Center for Biological Diversity
Each year, monarchs re-populate in the Corn Belt, that vast
agricultural region in America’s heartland where they lay their eggs
on milkweed plants in spring while migrating north to Canada.
My friend Cruz and I stand in what used to be a cornfield, now
his handiwork of garden plots for immigrant families and milkweed plants
to provide a landing pad for sojourning monarchs to lay their eggs.
Here, they reproduce, and the caterpillars are sometimes whisked into jars
and kept in homes, then freed after incubation to ensure that yet
another butterfly survives the season despite
their overall declining numbers worldwide. I hold
my own jar frocked with milkweed stem as Cruz tells me how long
until the caterpillar will incubate and how long incubation will be. But,
once home the caterpillar eats and eats its way up the stem in the jar
then dies there, a long white string extending from its body.
My daughter says that this string is a sign of a pre-existing parasite.
Not your fault mom, she says staring into her computer where she reads
all about monarch diseases and death. Still, that gnawing sensation
that I failed a whole species by not saving this one, not knowing
what could have been done to cure it of the tiny predator
under its flesh. Peering into the glass jar, insect shriveled and dangling,
I am reminded that three years ago, my family witnessed
my shaken mind as the memories of childhood sexual assault
came rushing back and, like a tiny predator, traveled through my psyche
feasting on the tissue of my present and future
with terrors from my past.

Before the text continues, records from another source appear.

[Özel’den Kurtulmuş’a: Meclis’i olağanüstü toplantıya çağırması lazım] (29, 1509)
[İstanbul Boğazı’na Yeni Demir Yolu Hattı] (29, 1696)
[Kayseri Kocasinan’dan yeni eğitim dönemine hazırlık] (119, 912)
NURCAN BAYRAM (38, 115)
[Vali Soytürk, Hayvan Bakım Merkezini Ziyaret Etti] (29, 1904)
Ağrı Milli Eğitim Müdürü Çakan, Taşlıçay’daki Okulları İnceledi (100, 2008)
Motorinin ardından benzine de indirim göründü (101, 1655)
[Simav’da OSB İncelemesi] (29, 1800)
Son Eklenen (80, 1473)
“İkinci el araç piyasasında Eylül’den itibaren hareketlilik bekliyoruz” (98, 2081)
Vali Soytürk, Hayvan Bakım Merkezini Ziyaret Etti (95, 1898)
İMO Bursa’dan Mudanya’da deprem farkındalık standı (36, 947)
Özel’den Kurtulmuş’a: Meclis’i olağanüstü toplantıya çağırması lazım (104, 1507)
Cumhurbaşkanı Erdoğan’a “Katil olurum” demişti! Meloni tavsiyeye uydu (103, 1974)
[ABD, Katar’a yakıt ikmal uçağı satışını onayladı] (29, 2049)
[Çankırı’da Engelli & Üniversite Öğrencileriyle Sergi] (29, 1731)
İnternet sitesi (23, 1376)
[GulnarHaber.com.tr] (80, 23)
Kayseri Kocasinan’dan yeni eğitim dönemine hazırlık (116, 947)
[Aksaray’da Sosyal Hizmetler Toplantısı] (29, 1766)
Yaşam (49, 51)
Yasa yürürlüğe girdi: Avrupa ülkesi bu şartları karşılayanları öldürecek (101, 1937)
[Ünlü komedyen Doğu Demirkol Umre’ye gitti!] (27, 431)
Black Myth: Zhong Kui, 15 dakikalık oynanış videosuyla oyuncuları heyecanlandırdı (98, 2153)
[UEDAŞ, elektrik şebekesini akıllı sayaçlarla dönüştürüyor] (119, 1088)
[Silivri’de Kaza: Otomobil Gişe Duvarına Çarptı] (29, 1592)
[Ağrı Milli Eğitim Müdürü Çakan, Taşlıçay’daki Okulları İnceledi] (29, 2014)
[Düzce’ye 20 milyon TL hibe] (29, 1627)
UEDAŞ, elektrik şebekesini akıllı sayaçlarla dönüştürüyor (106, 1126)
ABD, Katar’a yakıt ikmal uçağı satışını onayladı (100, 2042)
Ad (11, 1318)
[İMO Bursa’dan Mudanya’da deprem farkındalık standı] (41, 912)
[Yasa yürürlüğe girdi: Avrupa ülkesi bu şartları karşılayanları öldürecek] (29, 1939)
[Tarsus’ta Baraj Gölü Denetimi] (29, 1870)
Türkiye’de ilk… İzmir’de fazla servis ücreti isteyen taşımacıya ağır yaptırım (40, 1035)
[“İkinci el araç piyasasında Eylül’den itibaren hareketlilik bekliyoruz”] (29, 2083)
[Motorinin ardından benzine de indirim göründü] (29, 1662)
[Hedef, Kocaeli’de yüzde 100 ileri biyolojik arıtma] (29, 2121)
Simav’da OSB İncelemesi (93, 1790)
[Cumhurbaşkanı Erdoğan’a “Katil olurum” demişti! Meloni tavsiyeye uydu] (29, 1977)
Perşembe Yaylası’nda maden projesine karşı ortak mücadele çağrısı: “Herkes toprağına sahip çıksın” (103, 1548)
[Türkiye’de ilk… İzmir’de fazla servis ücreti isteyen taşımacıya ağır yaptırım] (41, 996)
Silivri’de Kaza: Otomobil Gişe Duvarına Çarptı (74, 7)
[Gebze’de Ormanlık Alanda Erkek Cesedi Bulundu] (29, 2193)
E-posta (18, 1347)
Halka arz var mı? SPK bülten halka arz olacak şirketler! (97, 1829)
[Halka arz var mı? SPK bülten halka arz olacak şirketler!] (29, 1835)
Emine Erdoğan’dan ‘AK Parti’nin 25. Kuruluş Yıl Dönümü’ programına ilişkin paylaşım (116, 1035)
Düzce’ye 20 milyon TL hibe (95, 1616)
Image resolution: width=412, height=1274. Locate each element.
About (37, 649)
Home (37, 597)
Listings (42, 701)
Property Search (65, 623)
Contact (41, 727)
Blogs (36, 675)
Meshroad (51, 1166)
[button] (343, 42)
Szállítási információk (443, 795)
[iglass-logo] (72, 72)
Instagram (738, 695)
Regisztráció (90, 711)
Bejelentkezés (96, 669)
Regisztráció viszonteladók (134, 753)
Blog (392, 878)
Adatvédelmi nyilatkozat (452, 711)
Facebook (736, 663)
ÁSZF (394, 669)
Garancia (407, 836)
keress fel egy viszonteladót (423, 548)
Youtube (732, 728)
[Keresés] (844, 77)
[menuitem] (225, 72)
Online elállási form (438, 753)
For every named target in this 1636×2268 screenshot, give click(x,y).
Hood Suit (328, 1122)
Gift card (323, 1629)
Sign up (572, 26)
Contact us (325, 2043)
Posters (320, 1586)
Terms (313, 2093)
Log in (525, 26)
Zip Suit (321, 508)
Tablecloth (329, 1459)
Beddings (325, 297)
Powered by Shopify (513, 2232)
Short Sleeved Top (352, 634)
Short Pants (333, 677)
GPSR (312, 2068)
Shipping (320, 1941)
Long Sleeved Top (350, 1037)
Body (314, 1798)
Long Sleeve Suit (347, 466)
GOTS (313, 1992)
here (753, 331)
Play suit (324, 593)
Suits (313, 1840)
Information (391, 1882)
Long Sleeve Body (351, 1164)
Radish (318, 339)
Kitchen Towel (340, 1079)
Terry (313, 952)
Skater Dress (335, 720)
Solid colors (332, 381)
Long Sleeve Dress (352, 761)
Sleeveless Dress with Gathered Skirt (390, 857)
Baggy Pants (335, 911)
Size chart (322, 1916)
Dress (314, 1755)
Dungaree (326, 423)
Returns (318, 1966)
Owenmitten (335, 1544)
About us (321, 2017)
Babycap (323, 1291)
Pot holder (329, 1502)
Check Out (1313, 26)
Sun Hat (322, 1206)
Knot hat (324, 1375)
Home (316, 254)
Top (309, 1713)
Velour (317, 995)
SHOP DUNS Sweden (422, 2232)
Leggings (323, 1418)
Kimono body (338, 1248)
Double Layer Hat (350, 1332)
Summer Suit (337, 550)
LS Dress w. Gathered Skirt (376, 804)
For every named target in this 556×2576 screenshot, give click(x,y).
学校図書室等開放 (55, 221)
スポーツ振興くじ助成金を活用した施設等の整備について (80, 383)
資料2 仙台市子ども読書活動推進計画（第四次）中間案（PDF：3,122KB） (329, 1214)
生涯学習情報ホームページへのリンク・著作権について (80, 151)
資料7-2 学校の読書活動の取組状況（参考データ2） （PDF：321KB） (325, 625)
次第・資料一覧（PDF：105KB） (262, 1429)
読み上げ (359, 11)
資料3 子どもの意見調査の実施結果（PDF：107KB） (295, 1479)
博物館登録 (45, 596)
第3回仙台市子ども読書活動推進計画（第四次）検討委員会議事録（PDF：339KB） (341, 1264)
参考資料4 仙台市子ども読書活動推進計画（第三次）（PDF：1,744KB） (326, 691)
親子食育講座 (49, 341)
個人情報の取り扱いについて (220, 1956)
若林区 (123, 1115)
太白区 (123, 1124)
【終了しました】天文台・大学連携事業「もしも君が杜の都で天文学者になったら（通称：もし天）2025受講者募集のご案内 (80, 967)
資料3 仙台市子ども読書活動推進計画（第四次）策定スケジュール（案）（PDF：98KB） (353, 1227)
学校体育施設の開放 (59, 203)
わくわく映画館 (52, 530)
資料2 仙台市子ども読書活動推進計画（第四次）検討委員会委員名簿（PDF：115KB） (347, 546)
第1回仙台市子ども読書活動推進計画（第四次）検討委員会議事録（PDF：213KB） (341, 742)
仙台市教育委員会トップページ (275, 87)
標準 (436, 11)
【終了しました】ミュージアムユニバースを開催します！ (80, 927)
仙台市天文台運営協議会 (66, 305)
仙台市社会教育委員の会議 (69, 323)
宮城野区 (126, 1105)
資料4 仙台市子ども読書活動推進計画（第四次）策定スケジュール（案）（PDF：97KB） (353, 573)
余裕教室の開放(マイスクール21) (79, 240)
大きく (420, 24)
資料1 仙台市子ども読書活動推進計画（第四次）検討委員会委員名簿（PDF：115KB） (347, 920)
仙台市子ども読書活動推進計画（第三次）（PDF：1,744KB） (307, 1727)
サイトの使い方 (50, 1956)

They watched, but could do nothing
to save me from this unraveling and, in their own fear of exposure
as helpless and vulnerable gods, accused me then and there
of dying, then turned away—as I began, alone, working out my narratives
hoping they would appreciate my trying. The caterpillar
hung in the jar for a whole two weeks before I decided to clean it out
as I let our mutual helplessness exist between us, refusing to ignore
its obvious shame. Love is never a failure, a friend of mine tells me,
and I know he means to add, even if its lost.
I caress the side of the jar consoling myself concerning this dead would-be
monarch, its tiny fingerlike worm sutured to the lid
knowing how long and hard it fought to accomplish just this much.